Ugh, this Fourth Circuit opinion is terrible. I instantly knew it was written by a Trump appointee from the Federalist Society because it had the characteristic self-assured yet sloppy writing style. And what’s the deal with Justice Thomas fandom among those judges? This opinion gives 4 gratuitous cites to Thomas dissents.

This opinion does extensive damage to Section 230, including seemingly overwriting core parts of the seminal Section 230 case, Zeran v. AOL. The associated chaos will likely continue until the Supreme Court’s Gonzalez decision, which will likely do so much greater damage to Section 230 that this opinion’s troubles will seem minor in comparison.

Overview

The plaintiff sued the defendant for violating four provisions of the Fair Credit Reporting Act (FCRA). At its core, the FCRA is in tension with Section 230 because it seemingly regulates the dissemination of third-party content (i.e., the credit data provided by vendors). However, many FCRA provisions are ministerial in nature about how to operate a credit reporting agency, and those provisions may not specifically base liability for credit report dissemination even if the overall statutory objective relates to that output. This makes the FCRA/230 interface ambiguous and confusing.

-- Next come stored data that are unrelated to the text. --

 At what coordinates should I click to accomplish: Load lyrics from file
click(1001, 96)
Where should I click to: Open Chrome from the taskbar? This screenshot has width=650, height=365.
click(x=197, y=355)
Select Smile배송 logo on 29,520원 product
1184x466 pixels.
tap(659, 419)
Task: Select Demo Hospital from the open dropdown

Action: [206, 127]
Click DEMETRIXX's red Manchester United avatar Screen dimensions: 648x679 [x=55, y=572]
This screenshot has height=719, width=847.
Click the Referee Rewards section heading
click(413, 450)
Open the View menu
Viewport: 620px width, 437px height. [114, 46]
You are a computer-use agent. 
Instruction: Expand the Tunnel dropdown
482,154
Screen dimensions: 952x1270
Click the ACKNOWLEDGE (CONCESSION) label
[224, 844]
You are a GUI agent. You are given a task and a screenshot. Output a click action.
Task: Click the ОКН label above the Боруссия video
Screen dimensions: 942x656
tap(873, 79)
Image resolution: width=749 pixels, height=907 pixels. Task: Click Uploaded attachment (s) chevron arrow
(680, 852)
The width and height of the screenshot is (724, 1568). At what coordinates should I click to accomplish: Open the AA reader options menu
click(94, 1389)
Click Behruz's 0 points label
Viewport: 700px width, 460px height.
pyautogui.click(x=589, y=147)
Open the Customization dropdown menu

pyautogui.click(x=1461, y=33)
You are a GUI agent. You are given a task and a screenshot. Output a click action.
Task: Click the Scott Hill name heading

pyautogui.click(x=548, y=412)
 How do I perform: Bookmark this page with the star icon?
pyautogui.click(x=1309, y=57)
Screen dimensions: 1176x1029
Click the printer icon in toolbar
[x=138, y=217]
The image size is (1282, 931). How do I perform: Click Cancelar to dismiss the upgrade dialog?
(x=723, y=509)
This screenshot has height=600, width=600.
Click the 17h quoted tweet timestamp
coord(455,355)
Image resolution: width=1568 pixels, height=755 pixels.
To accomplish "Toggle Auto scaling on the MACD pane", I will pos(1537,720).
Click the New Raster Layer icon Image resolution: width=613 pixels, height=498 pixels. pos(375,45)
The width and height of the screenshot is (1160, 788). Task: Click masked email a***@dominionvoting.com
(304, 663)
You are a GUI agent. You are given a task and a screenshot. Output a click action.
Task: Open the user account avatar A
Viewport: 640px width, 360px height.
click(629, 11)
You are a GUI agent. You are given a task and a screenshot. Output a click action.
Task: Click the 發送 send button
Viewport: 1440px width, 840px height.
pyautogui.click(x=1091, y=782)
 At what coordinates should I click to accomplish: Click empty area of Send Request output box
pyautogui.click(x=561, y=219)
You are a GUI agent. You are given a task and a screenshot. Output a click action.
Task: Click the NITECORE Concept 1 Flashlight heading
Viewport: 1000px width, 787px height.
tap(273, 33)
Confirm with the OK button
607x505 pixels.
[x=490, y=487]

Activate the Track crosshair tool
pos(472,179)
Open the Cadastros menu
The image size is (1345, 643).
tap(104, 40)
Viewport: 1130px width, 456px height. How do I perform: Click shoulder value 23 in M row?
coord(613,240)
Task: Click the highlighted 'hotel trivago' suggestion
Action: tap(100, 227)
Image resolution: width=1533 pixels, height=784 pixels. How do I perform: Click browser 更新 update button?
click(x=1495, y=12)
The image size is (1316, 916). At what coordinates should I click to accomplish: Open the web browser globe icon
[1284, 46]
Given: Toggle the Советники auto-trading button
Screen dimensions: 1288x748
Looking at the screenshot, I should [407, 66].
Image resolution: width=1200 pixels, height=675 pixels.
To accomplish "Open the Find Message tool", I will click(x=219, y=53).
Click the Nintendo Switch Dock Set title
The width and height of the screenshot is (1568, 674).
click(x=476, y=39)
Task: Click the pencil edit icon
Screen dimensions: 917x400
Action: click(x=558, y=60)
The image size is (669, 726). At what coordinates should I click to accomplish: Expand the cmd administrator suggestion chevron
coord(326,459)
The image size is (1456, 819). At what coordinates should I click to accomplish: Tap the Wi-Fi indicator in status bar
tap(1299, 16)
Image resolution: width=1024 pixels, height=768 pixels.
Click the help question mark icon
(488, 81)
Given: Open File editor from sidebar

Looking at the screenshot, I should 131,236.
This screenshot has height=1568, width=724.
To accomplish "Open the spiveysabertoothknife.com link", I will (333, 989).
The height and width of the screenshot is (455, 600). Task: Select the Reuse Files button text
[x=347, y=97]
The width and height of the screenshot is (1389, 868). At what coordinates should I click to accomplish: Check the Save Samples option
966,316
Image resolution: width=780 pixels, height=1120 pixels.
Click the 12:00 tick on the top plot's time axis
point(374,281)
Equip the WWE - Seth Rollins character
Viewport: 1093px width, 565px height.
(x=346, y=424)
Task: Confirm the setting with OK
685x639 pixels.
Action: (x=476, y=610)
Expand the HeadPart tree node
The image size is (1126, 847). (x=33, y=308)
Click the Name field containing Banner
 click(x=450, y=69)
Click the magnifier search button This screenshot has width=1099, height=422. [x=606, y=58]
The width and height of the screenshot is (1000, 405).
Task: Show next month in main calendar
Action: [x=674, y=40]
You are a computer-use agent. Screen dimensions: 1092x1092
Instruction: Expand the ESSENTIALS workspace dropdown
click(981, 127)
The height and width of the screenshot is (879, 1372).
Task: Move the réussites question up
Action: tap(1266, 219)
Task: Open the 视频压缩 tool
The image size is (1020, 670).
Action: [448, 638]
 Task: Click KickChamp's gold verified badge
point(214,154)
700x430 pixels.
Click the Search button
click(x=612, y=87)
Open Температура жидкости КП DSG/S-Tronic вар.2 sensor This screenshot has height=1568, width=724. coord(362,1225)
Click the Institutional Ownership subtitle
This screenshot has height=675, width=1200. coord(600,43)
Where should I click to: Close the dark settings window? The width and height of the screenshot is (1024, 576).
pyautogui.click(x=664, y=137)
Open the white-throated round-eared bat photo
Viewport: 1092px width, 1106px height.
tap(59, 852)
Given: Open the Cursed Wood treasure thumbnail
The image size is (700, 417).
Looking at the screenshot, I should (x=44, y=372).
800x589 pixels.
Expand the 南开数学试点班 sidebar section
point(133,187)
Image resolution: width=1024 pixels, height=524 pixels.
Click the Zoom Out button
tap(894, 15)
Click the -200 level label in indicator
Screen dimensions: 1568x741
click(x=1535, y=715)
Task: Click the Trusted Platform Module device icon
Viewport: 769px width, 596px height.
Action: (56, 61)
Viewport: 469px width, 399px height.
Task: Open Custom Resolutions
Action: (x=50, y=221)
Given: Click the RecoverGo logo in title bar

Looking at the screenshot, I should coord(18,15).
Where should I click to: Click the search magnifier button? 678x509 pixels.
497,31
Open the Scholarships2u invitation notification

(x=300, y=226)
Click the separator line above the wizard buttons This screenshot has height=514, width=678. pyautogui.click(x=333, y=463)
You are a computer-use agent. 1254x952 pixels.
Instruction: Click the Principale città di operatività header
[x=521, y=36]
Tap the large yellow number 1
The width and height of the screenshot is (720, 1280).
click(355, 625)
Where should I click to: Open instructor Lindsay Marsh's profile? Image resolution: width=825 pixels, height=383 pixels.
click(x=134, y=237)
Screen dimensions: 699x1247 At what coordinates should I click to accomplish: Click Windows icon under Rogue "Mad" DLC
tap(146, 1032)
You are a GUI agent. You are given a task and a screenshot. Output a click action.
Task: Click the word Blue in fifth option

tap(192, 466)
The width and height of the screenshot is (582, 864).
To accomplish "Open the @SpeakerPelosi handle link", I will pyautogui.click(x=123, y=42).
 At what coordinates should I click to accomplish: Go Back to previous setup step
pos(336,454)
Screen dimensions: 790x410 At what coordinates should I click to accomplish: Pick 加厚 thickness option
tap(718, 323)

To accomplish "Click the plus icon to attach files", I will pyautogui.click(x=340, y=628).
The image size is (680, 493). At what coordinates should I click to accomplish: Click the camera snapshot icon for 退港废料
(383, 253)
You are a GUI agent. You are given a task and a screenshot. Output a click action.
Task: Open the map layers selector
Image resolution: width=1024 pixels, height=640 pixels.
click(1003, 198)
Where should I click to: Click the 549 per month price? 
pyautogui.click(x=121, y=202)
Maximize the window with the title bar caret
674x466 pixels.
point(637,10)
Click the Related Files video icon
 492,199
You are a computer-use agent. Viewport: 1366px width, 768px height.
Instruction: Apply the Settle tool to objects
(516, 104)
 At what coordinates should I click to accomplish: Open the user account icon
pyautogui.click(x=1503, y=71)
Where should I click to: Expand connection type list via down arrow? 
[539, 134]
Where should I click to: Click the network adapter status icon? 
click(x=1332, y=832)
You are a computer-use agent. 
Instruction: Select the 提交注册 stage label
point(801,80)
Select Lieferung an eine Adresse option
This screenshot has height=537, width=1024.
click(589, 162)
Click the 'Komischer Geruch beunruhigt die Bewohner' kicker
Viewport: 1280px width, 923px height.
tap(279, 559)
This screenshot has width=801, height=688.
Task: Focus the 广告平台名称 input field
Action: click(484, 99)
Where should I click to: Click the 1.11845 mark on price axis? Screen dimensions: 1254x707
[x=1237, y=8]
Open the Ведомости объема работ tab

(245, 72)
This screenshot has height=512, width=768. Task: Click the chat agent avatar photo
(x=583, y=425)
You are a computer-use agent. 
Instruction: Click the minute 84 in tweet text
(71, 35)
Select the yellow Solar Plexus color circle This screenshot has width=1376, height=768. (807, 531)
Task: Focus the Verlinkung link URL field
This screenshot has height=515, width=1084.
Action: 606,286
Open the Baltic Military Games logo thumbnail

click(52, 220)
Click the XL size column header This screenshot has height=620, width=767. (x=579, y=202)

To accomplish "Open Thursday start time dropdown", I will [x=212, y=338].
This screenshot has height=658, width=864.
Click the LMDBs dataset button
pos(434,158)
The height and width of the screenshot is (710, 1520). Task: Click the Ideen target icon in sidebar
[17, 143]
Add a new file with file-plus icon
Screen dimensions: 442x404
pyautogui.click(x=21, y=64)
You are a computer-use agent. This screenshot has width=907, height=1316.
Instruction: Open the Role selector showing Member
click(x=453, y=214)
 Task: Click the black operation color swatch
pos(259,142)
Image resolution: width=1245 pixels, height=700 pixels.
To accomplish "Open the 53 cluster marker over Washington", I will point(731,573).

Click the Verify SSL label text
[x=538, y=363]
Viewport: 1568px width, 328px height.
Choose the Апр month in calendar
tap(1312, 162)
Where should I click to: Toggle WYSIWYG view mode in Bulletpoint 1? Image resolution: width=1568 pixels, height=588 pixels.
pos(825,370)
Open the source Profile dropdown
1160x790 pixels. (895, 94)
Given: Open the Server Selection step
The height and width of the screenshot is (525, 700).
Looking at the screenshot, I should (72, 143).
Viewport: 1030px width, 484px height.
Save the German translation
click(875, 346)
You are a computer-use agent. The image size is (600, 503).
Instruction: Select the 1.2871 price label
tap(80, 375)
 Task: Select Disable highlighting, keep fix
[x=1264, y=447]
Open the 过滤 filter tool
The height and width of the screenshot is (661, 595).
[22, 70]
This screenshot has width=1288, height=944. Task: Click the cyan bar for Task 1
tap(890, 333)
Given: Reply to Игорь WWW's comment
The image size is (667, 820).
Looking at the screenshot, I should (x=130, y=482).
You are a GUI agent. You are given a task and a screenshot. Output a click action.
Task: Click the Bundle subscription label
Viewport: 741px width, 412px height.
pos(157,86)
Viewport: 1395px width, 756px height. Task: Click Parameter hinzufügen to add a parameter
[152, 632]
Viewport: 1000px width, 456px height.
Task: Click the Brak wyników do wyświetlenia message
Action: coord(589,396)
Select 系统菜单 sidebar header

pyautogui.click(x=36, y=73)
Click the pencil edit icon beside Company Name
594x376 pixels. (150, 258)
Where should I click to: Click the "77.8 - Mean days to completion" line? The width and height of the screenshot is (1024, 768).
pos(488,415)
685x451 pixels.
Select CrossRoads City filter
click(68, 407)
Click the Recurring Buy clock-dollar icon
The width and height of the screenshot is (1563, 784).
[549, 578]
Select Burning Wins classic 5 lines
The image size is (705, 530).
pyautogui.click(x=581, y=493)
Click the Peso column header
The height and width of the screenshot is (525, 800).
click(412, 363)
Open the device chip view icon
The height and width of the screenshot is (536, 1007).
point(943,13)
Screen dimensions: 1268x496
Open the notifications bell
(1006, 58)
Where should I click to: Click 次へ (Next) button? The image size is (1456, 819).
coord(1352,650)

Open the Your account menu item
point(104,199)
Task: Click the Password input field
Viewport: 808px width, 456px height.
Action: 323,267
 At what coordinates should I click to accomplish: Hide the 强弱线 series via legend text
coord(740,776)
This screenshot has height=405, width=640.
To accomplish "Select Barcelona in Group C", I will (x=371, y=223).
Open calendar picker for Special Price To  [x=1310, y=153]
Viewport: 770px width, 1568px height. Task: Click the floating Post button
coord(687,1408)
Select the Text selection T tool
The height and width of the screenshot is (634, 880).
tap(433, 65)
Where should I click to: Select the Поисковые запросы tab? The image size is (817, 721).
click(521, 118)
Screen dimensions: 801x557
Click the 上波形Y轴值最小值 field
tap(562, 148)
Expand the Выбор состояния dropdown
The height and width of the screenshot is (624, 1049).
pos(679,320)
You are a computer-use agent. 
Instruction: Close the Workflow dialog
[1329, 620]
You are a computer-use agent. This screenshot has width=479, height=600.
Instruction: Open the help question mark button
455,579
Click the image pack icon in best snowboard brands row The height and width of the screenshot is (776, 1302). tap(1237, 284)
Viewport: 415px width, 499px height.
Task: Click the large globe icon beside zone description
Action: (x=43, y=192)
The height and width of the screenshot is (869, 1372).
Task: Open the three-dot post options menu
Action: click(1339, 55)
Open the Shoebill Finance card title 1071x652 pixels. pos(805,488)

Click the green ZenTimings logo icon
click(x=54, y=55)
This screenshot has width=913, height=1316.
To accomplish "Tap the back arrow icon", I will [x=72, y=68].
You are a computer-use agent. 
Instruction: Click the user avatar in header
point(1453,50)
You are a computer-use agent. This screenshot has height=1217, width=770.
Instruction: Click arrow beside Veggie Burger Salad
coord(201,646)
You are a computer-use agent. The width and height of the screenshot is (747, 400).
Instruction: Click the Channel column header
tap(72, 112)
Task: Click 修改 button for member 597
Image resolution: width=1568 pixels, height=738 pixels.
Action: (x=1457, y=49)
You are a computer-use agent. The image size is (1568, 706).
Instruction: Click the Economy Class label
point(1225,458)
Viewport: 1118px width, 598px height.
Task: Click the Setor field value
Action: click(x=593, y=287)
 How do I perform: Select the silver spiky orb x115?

The district court dismissed the lawsuit on Section 230 grounds in a garbled and controversial opinion. As I predicted then, the district court’s “distorted Section 230 test makes this ruling vulnerable on appeal or in further proceedings.” And here we are.

The court says that 230 could apply to FCRA claims, but it didn’t in this case because two of the claims did not treat the defendant as a publisher/speaker and two other claims were based on deceptive omissions and summaries created by the defendants that were not in the source material. While that top-line assessment may not sound too bad, the opinion’s sloppiness and overreach cause much more damage to Zeran and 230 than was required to achieve its results.

Publisher/Speaker Claims

Citing Zeran, the court says the term “publisher” derives from traditional defamation law. (The opinion engages in selective textualism by completely ignoring the “speaker” reference in 230(c)(1)). Per defamation law, the court says publishers disseminate information to third parties (so any information disseminated only to the plaintiff couldn’t be defamatory). Further, defamation only imposed liability when the disseminated information was wrongful. This leads to a superficially innocuous conclusion:

for § 230(c)(1) protection to apply, we require that liability attach to the defendant on account of some improper content within their publication

Say what? That’s expressly NOT what Congress said. 230(c)(1) says: “No provider or user of an interactive computer service shall be treated as the publisher or speaker of any information provided by another information content provider” (emphasis added). The statute is clear: it provides immunity for “any information,” not “any improper information.” Thus, the court manufactures a new non-textualist statutory requirement.

If the court means what it says, this opens up the door for  plaintiffs to claim they are suing for something other than “improper content within their publication.” We’ve seen so many cases unsuccessfully try this workaround to 230 in the past, and this court now gives those plaintiffs a new attack vector to reframe their complaint and sidestep 230 entirely.

Indeed, consider how the court’s standard would have applied to Zeran. One of Zeran’s arguments was that AOL was negligent for failing to keep the information he needed to identify the wrongdoer. Sounds like Zeran’s argument would have gotten around 230 if this opinion had applied.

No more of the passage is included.